Ich habe auf meinem Webserver für die User einen Login eingerichtet. Nun haben sich im Laufe der Jahre dort einige User angesammelt. 
Den LogIn hab ich per .htaccess eingerichtet, für jeden User ein eigenes Passwort.
Nun stehe ich aber vor dem Problem das die neuen User ihren LogIn nicht nutzen können, sondern immer wieder nach ihren Daten gefragt werden (Es kommt keine Fehlermeldung!?)

Gibt es für die htaccess ein Limit für die Userzahl? Und wenn ja, wo schraub ich das nach oben?

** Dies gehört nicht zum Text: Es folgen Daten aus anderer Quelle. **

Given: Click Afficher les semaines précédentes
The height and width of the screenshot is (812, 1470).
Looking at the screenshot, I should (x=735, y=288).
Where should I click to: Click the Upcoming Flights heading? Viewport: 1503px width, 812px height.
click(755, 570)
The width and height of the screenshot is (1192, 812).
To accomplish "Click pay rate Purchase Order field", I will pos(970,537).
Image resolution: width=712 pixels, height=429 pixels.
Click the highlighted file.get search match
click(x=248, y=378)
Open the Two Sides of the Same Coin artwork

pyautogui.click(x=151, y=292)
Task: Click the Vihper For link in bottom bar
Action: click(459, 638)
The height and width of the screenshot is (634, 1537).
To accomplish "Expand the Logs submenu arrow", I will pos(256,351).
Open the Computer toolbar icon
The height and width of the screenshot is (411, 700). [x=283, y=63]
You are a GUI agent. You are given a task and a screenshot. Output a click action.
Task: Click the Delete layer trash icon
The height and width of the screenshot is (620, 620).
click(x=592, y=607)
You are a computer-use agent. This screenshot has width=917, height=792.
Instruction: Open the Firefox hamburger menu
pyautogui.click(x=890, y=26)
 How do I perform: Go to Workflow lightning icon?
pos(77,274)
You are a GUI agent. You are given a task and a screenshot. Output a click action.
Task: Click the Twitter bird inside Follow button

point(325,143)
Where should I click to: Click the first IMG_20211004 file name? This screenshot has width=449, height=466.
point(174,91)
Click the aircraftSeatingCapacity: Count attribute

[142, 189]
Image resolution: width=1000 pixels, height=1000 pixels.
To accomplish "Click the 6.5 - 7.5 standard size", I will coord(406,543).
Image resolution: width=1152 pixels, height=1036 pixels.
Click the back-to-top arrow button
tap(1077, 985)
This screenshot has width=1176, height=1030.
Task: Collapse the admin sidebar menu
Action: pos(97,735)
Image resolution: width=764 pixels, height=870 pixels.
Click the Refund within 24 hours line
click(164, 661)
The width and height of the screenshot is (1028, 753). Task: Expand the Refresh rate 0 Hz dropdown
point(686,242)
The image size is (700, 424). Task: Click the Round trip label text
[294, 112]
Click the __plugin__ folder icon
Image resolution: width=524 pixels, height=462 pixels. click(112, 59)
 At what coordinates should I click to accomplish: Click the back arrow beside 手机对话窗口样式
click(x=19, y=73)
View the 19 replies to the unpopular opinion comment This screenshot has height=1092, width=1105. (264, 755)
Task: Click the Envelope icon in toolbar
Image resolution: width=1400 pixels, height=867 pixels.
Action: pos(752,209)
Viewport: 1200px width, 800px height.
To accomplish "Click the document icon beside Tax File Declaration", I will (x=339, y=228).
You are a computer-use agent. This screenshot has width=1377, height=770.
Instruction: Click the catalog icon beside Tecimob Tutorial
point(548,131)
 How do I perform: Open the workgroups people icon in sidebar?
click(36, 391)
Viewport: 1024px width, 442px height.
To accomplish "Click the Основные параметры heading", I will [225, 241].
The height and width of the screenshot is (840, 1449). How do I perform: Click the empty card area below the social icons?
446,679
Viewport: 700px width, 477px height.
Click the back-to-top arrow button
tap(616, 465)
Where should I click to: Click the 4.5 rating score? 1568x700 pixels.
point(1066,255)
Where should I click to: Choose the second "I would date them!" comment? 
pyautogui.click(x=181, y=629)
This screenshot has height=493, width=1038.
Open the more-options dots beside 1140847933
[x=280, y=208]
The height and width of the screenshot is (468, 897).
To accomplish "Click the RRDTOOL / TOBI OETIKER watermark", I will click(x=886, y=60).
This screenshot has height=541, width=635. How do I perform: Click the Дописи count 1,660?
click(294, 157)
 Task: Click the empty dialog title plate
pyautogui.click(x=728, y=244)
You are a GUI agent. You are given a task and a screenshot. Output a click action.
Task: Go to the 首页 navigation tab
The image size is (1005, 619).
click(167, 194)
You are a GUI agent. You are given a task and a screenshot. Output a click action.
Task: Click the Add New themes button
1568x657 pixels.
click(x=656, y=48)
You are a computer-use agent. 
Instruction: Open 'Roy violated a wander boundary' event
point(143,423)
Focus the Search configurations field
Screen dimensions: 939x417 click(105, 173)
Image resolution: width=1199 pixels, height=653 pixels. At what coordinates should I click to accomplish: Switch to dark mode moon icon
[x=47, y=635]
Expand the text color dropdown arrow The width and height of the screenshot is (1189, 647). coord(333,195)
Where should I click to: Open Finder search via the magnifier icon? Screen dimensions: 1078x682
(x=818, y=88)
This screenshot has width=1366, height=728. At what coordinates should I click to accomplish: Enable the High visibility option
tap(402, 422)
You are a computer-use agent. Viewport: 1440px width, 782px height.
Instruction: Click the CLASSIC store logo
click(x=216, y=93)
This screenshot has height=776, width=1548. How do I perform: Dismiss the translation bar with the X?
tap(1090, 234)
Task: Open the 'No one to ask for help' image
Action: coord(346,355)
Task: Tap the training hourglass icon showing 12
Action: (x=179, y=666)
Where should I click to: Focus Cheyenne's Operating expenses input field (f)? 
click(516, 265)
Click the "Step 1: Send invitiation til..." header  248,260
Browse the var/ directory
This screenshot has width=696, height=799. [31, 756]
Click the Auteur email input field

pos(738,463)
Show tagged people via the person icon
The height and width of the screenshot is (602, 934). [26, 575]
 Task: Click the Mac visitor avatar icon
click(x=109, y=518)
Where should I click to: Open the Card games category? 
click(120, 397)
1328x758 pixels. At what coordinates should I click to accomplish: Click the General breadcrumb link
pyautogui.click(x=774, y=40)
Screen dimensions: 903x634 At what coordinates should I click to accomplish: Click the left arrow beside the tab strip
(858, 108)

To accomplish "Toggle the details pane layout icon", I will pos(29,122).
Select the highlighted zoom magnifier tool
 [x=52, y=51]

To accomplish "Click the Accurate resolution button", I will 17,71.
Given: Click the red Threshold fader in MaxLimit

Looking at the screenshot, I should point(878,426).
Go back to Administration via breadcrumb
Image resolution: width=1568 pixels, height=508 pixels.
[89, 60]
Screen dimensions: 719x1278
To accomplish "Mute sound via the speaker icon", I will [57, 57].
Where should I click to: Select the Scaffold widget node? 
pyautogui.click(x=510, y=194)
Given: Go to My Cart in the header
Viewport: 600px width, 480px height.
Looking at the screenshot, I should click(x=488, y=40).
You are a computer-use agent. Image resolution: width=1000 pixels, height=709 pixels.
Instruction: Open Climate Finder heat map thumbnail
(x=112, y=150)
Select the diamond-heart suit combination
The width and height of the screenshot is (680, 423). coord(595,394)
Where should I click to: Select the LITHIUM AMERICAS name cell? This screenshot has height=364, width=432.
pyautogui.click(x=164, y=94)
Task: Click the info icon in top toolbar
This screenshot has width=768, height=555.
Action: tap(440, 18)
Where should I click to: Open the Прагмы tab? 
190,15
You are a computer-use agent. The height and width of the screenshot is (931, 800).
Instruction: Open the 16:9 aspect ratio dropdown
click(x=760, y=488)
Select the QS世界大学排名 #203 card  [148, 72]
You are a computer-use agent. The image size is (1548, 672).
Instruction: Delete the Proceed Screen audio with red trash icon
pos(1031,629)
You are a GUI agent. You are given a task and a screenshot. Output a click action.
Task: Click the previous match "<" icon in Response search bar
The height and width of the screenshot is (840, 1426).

Oder ne Alternative zur htaccess? (auch für mich nich so versierten, schnell und einfach, einzurichten?)
Hatte auch mal ne Alternative über gruppen, aber da hatte ja die jeweilige Gruppe ein sammelpasswort, das will ich nicht...

Falls mir jmd helfen kann wäre ich dankbar 

mfg BC


----------



## Gumbo (1. Februar 2007)

Falls du PHP zur Verfügung hast, könntest du damit die Daten der HTTP-Authentifizierung abfangen und verarbeiten.


----------



## BlauerCorsar (1. Februar 2007)

Joa, ich hab PHP zur Verfügung, aber wie ich damit die Daten Abfang und Verarbeite weiß ich (noch) nicht...hab noch nicht so die Ahnung davon, wollte ja eigentlich eh weg von der htaccess..irgendwie in was übersichtlicheres 

Und das es kein Limit gibt weiß ich jetzt auch, zumindest hat mal jmd grad für mich getestet das es auch mit 4600 Einträgen noch funktionieren müsste....

Also weiter den Fehler suchen der nicht existiert -.-

thx 4 Answer


----------



## Gumbo (1. Februar 2007)

Folge einfach dem Link in meinem Beitrag, dort wird alles Wissenswerte beschrieben.


----------